DOCUMENT PASSAGE »
● ● ● ● ●

Abstract

The plasma membrane is a complex mixture of proteins that serves as an organizing centrefor a variety of sorting and signalling processes. However, we do not understand the mechanisms that allow the membrane to function optimally despite its highly heterogeneous nature, characterized by the presence of a variety of diffusion barriers at different length scales. These barriers influence the transport properties and as consequence, the interaction kinetics of all the molecules on the membrane. To understand the effect of protein crowding at the plasma membrane and the effect of the actin meshwork based picketing on the transport properties and reaction kinetics of membrane bound proteins, we have developed an in-vitro, minimal model of the plasma membrane to systematically tune protein crowding and actin meshwork based picketing. We probe the effect of these mobile and immobile barriers to diffusion on the transport properties of membrane molecules by FRAP and Fluorescence Fluctuation Spectroscopy (FFS) based methods. Further, we attempt to correlate these changes in transport properties with spatiotemporal maps of reaction rates in the same conditions using a homo-FRET based reaction rate reporter based on DNA complementarity. We find that both these kinds of barriers have distinct effects on the mobility of proteins in the membrane, and the nature of diffusion of membrane components is sensitive to these diffusion barriers.

● ● ● ● ●

DATA PROVIDED »
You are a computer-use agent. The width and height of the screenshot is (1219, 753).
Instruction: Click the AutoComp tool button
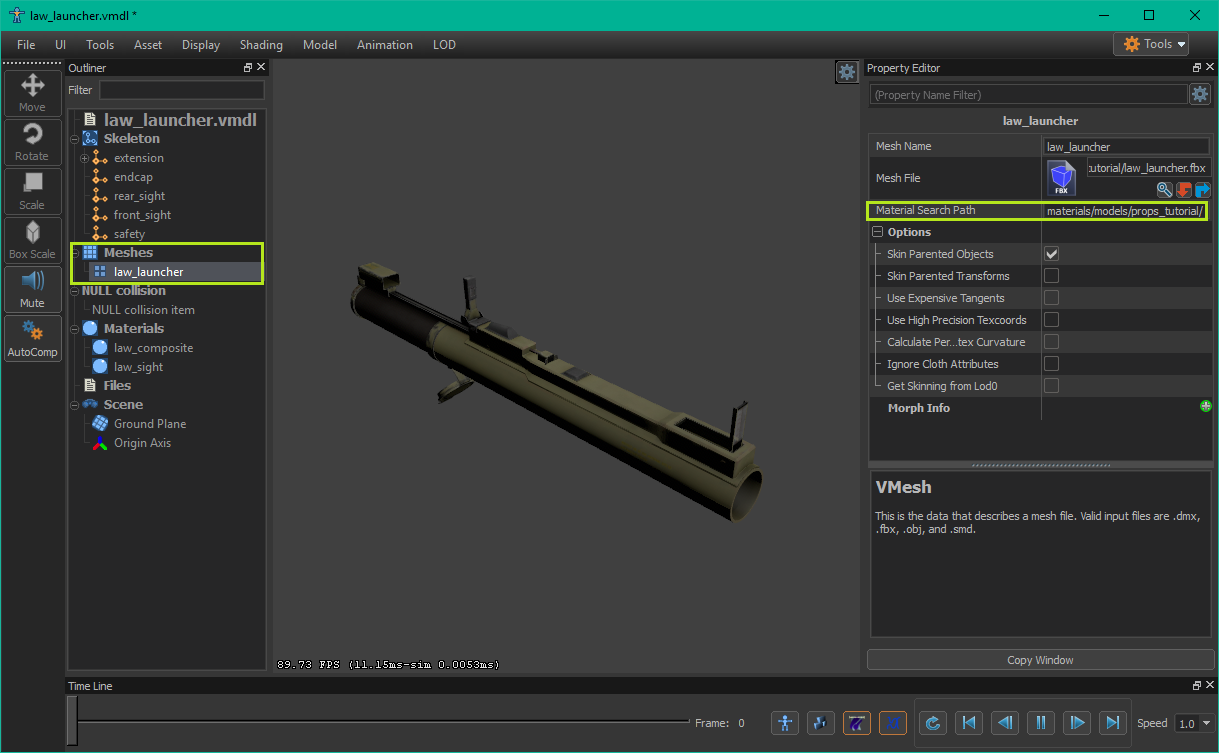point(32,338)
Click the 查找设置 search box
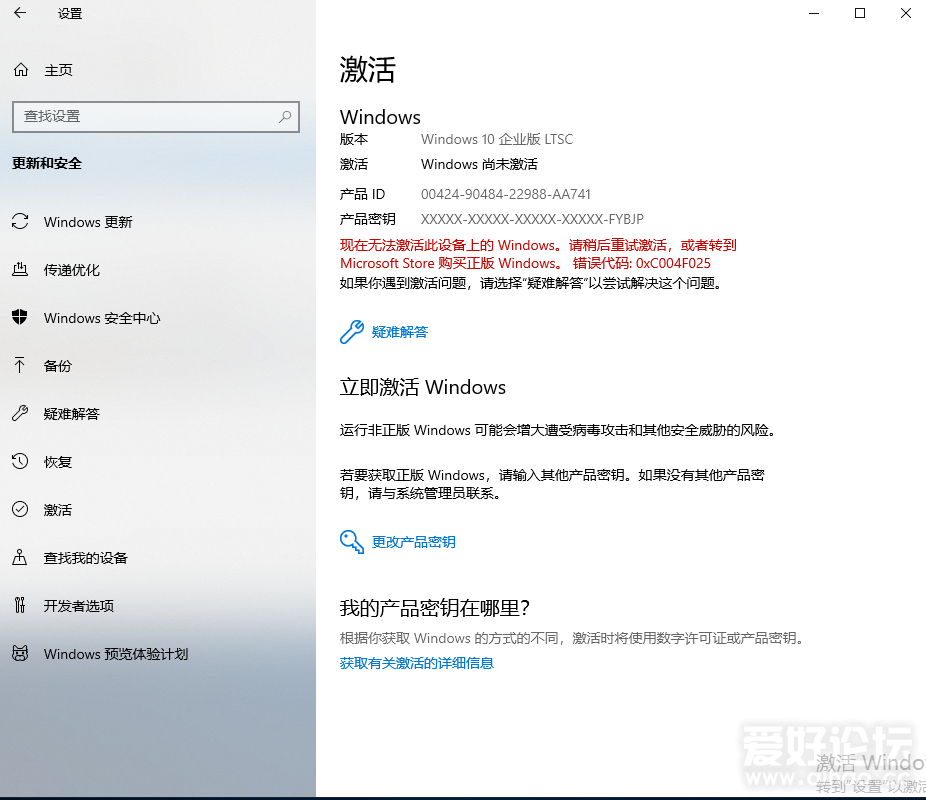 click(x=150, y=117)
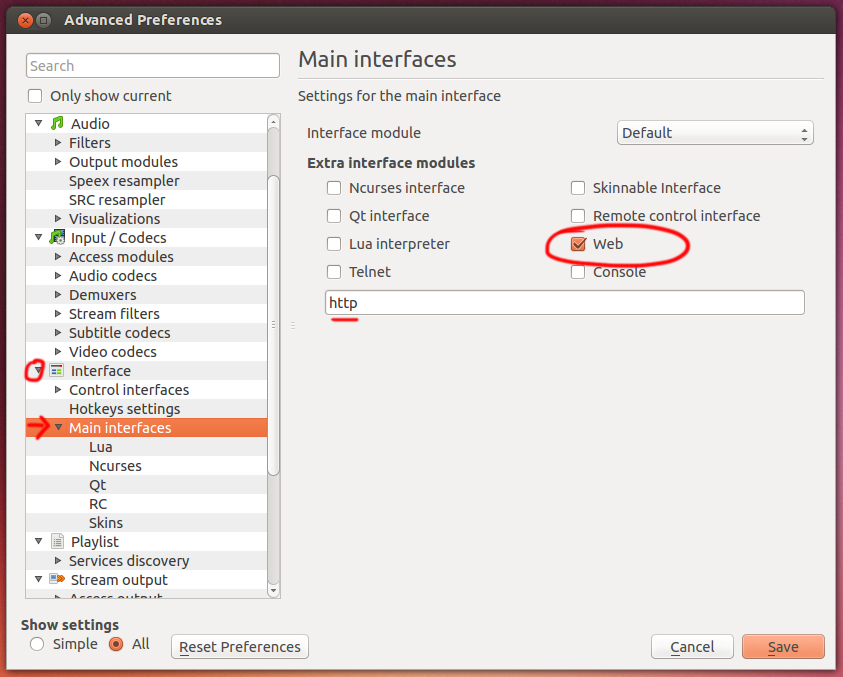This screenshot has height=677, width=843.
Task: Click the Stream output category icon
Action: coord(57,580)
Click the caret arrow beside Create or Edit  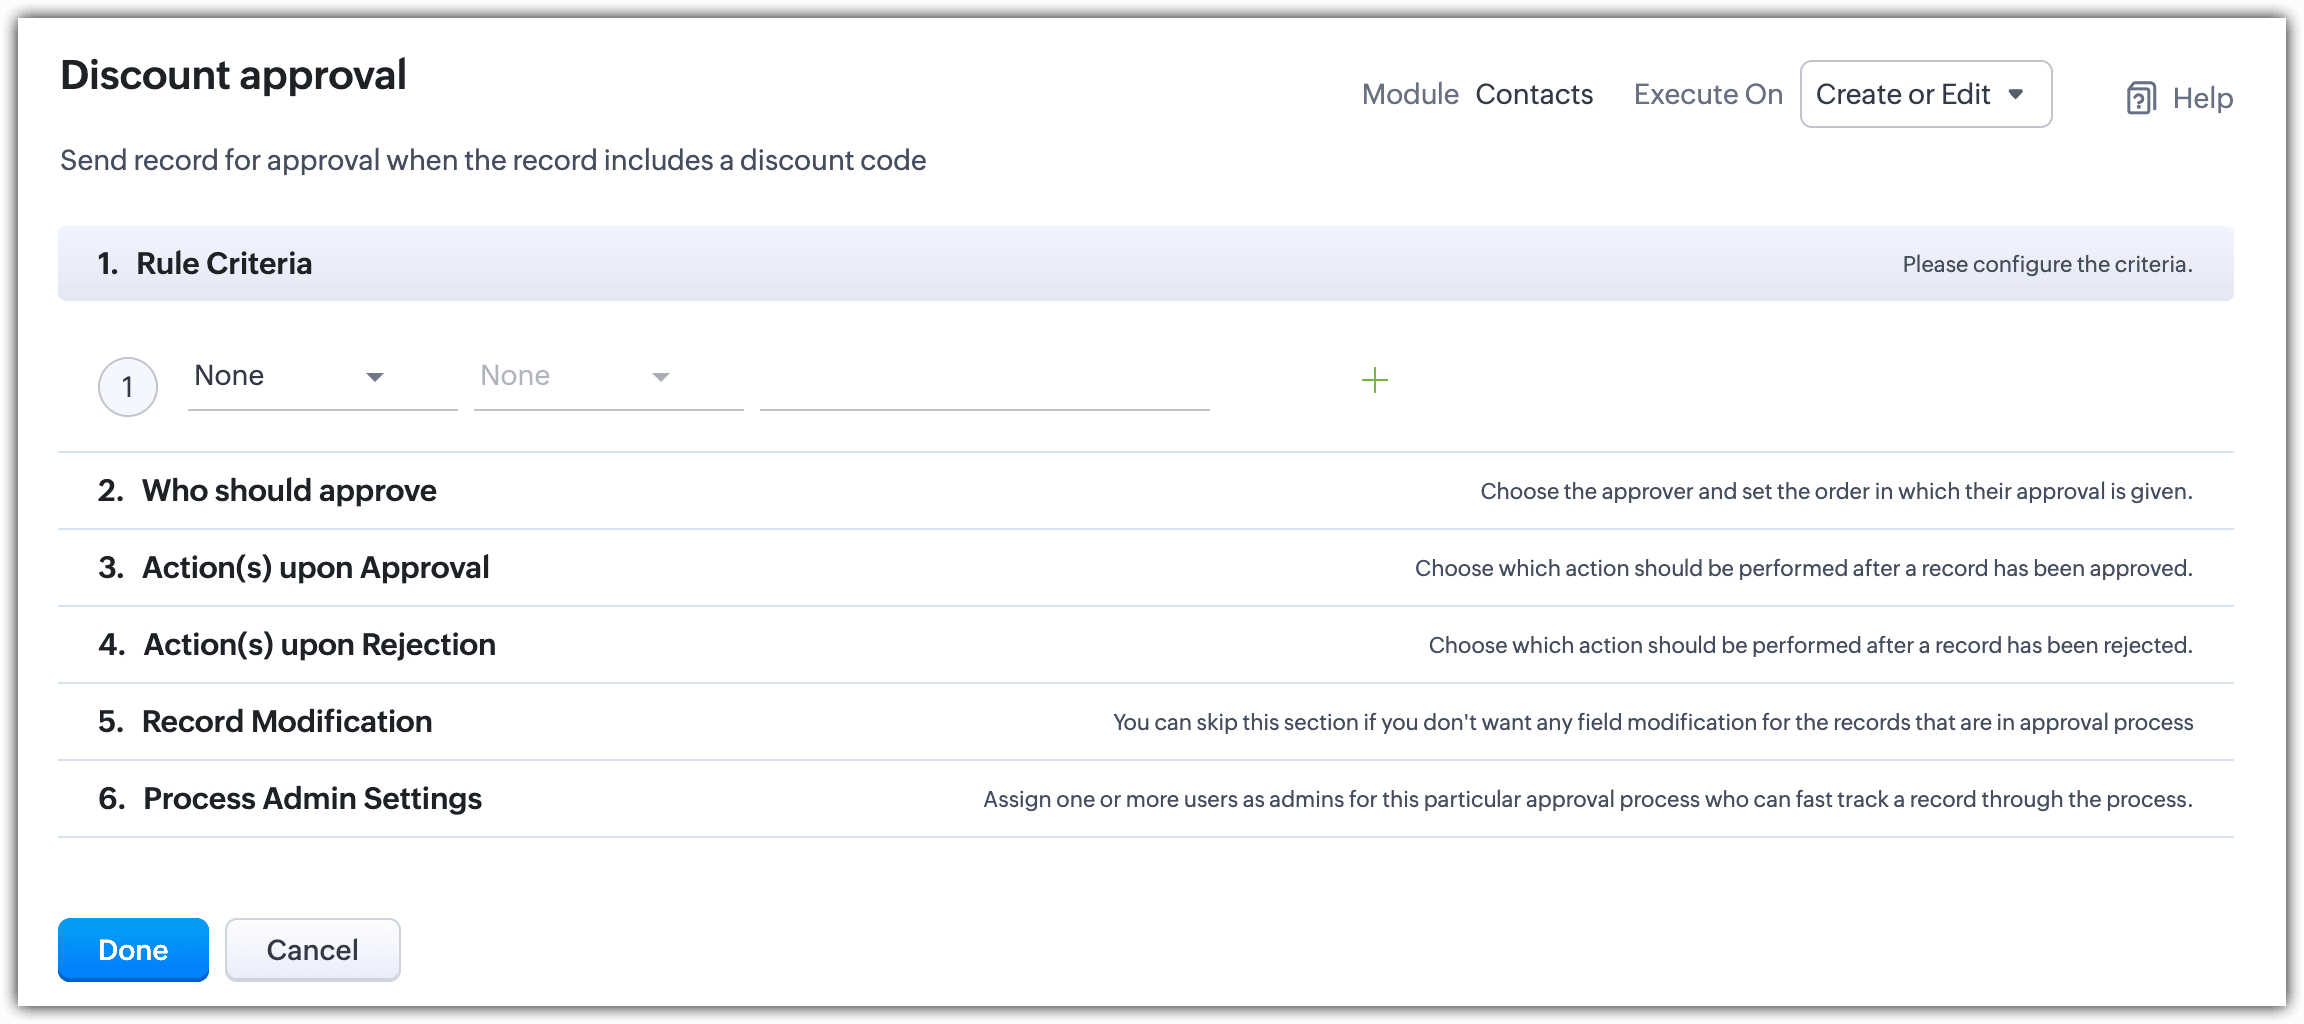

● ● ● ● ●

WORK INSTRUCTIONS » Translate this sentence from the abstract on plasma membrane diffusion barriers into Spanish: "We find that both these kinds of barriers have distinct effects on the mobility of proteins in the membrane, and the nature of diffusion of membrane components is sensitive to these diffusion barriers."

FINISHED TASK » Encontramos que ambos tipos de barreras tienen efectos distintos sobre la movilidad de las proteínas en la membrana, y que la naturaleza de la difusión de los componentes de la membrana es sensible a estas barreras de difusión.